Image of the empowerment panel in the exhibition

The fourth theme focuses on the individuals that chose to take positive action. What were the rescuers like? What was their motivation, why did they act to save lives when others did not? Almost invariably they say, “I only did what was right”.

This section reflects on the courage of these individuals and the consequences of their bravery. It challenges and inspires us to learn from their example and ask ourselves what we can do to make a meaningful contribution to our society today.

Exhibition Panel: Adrian and Bertha Vanas

Adrian felt compelled to fight injustice. When he saw the Nazi persecution of Jews in Holland, he and his wife, Bertha, immediately joined the Underground. They were in a unique position to help.

Employed by the Dutch government, Adrian was responsible for the fair distribution of food rations in the Westerbork transit camp. Originally a refugee camp, it later became the largest Nazi transit camp of its kind in Holland. He and his family – Bertha and their two daughters – spent the war years there.

With the understanding that their children would be taken care of if they were caught, the couple spent their free time working for the Underground. Their activities included removing names from deportation lists, supplying false documents, and finding safe houses.

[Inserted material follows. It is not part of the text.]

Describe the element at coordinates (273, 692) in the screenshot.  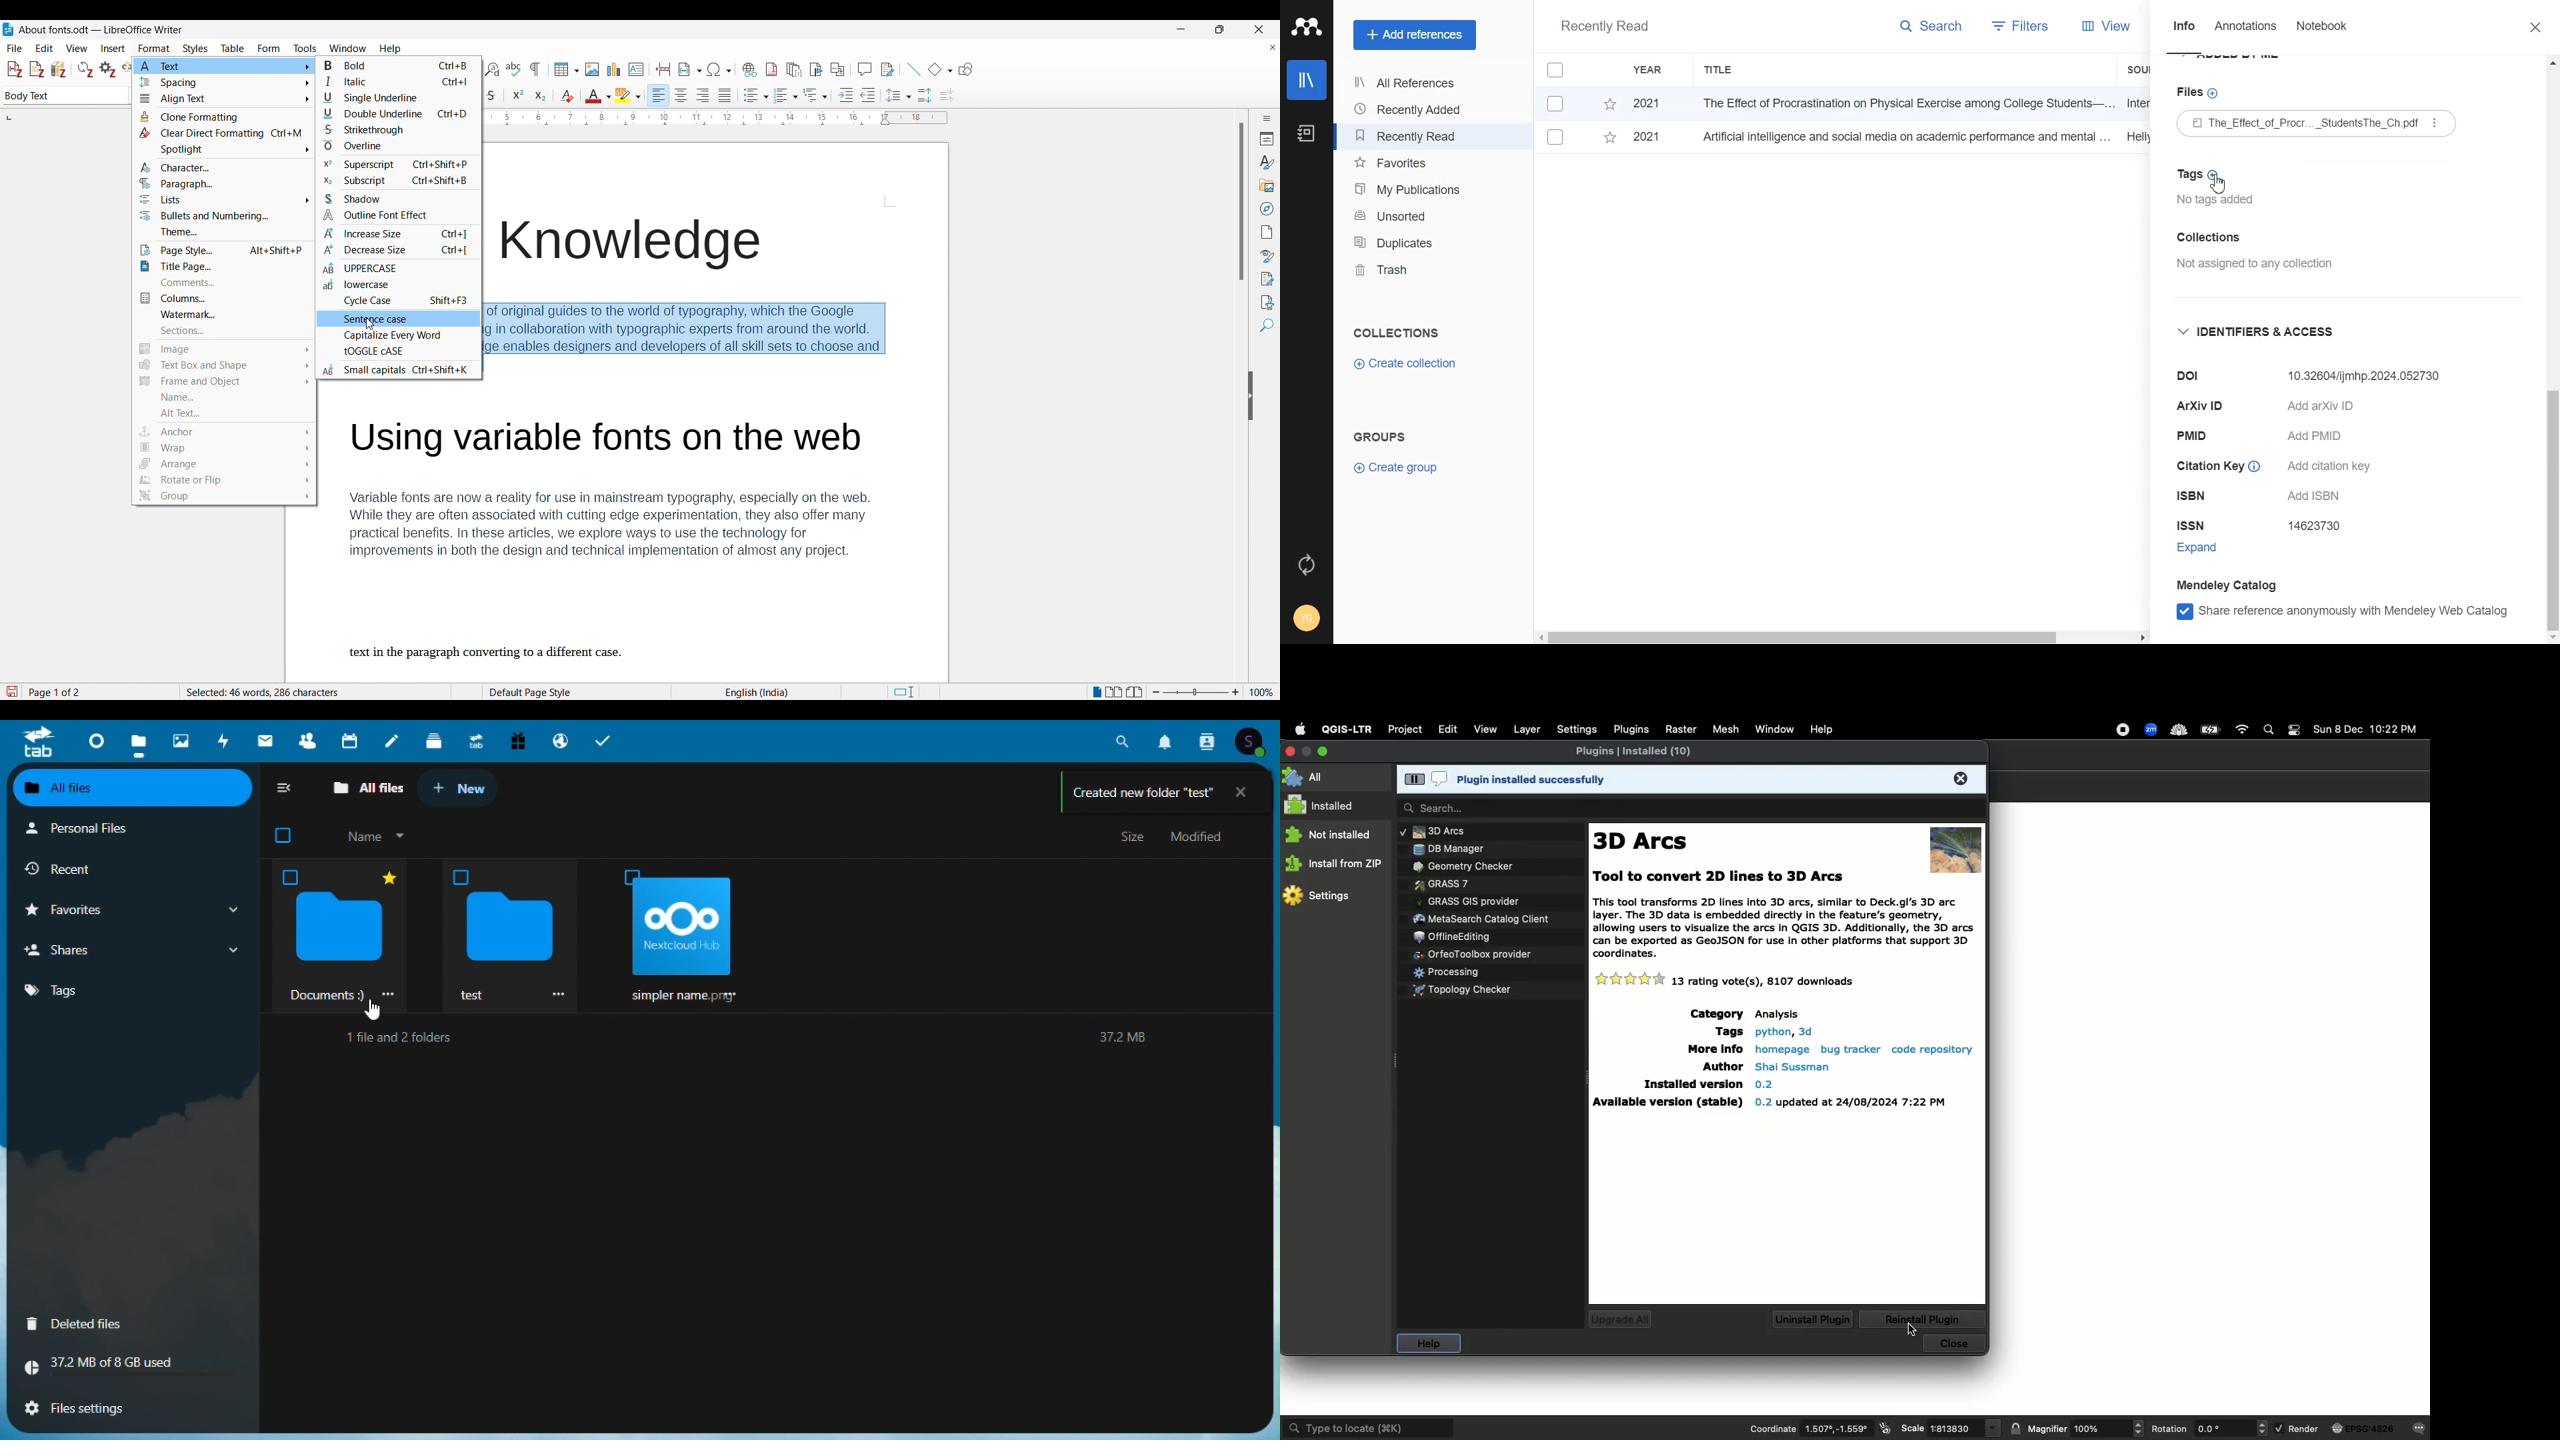
I see `Words and character count of selected text` at that location.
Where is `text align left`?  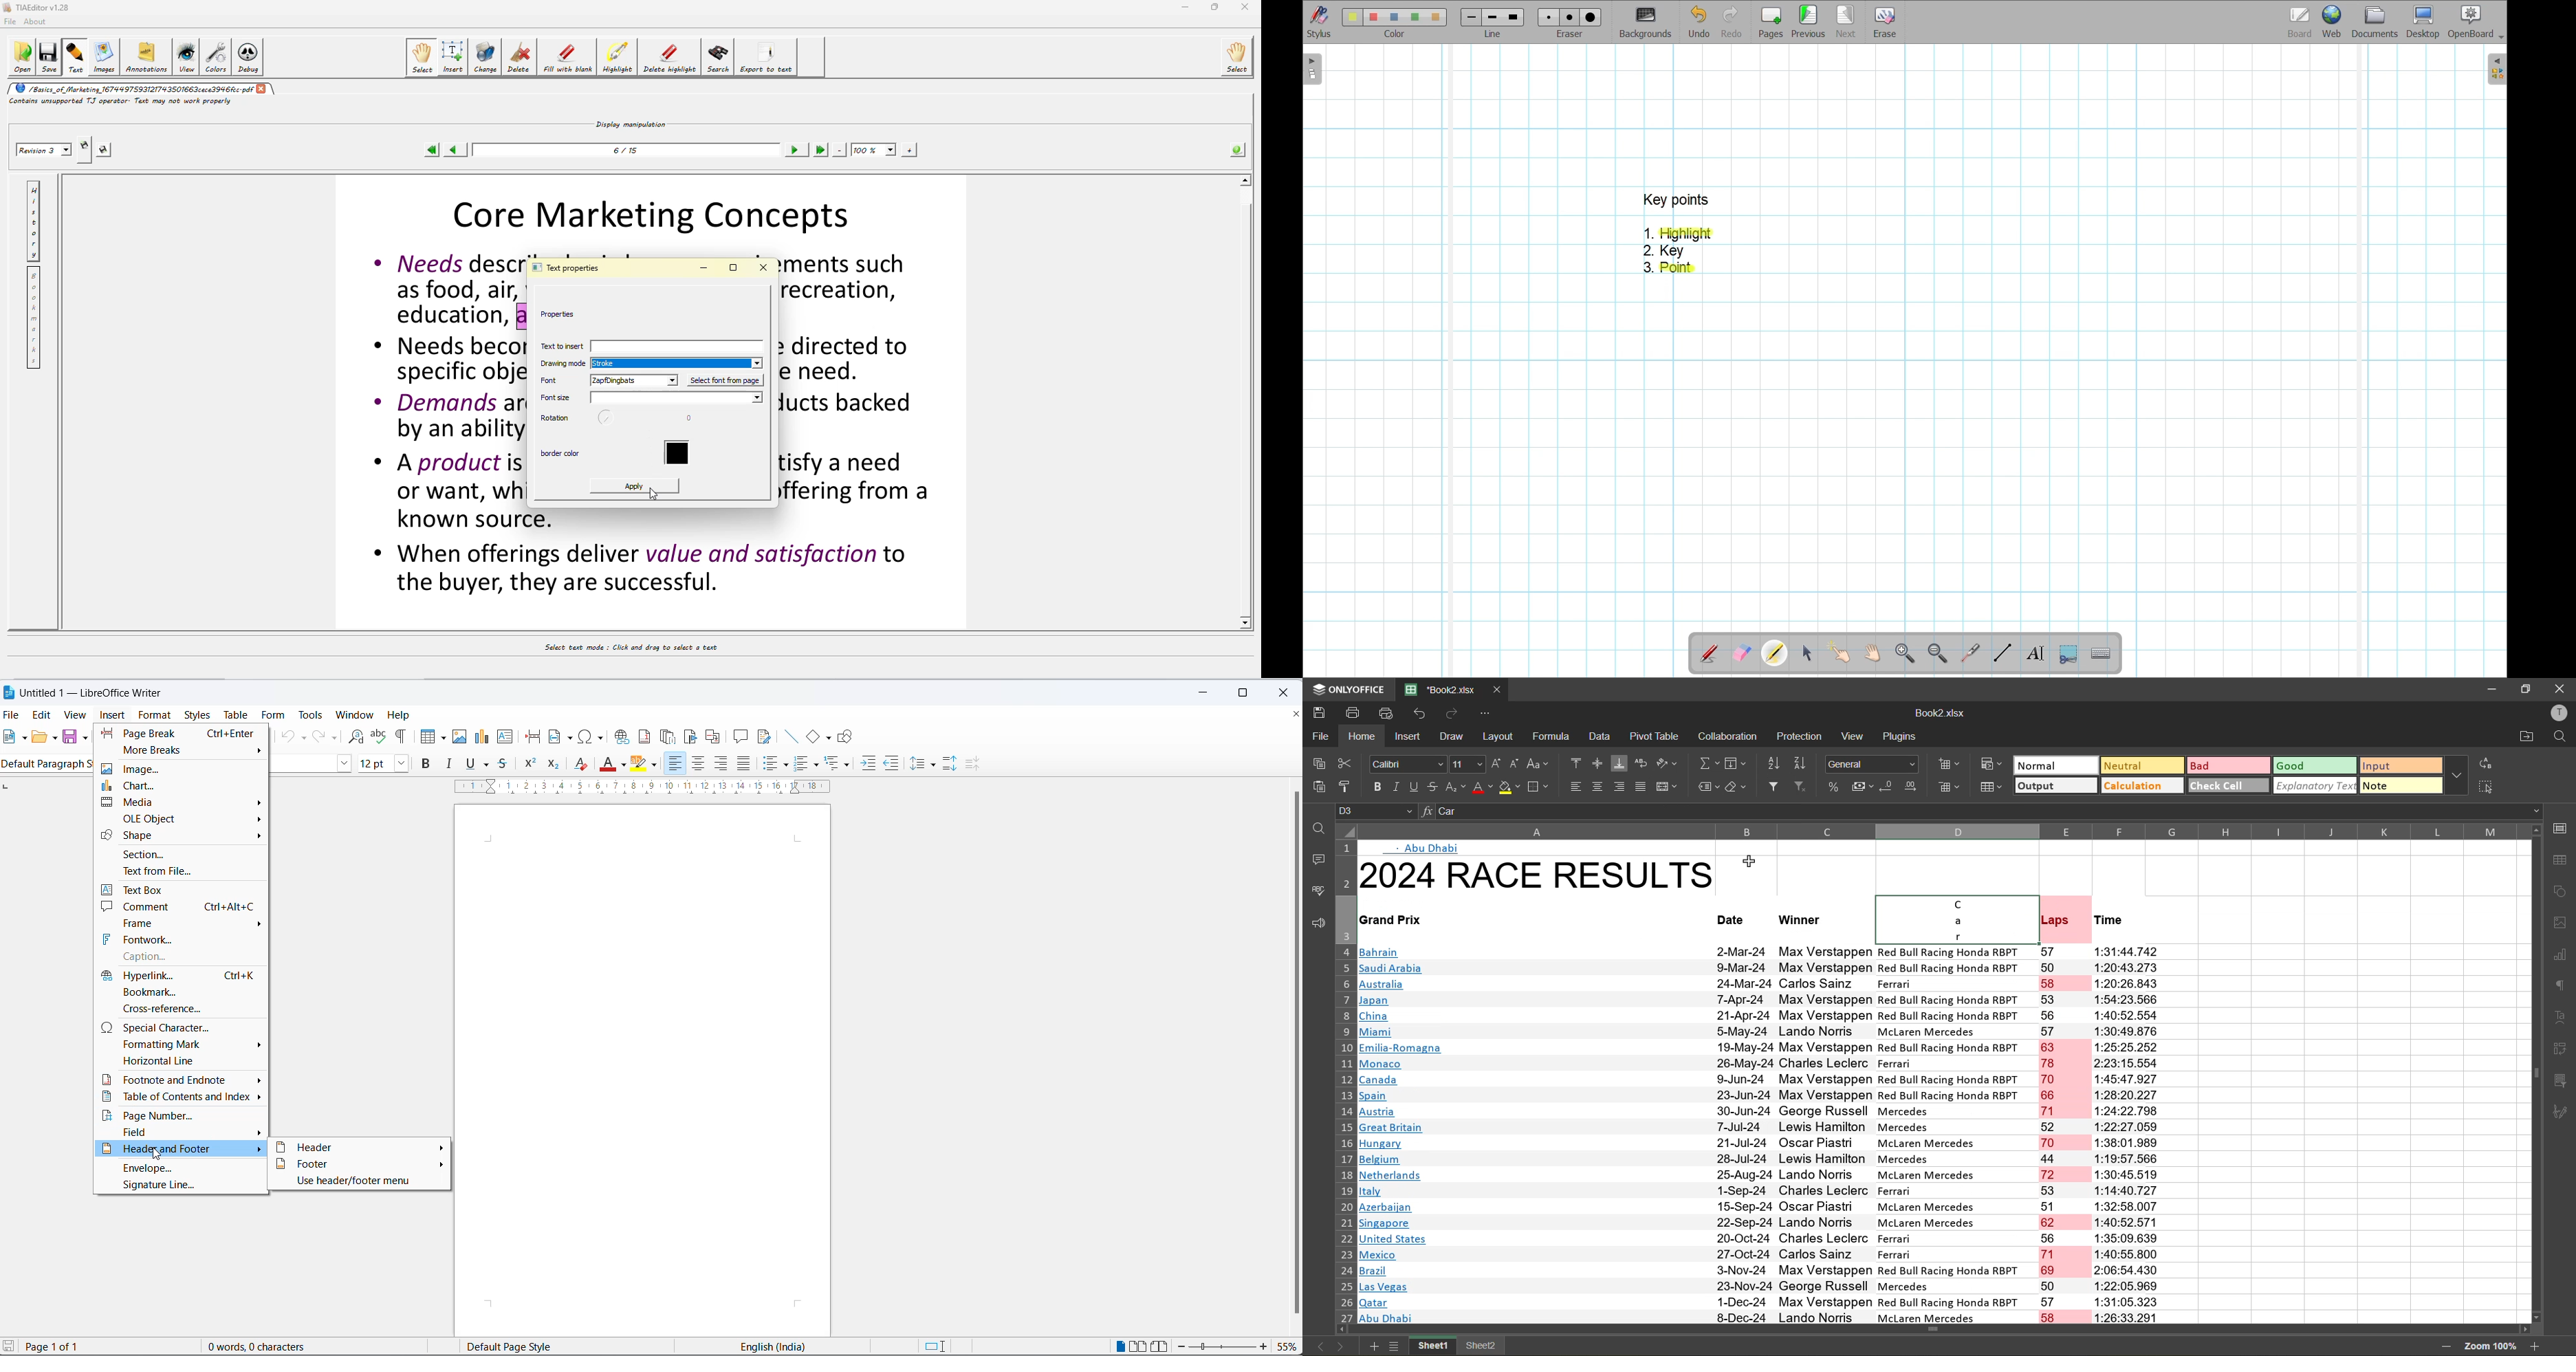 text align left is located at coordinates (675, 765).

Bertha hid documents under her corset and smuggled them in and out of the camp.

The Nazis suspected Adrian and Bertha of clandestine activities, and threatened them on numerous occasions, but they continued in spite of the danger.

The courageous actions of Adrian and Bertha Vanas tell a story of unwavering commitment to saving people and fighting for justice. Both Adrian and Bertha were awarded the title of ‘Righteous Among the Nations’.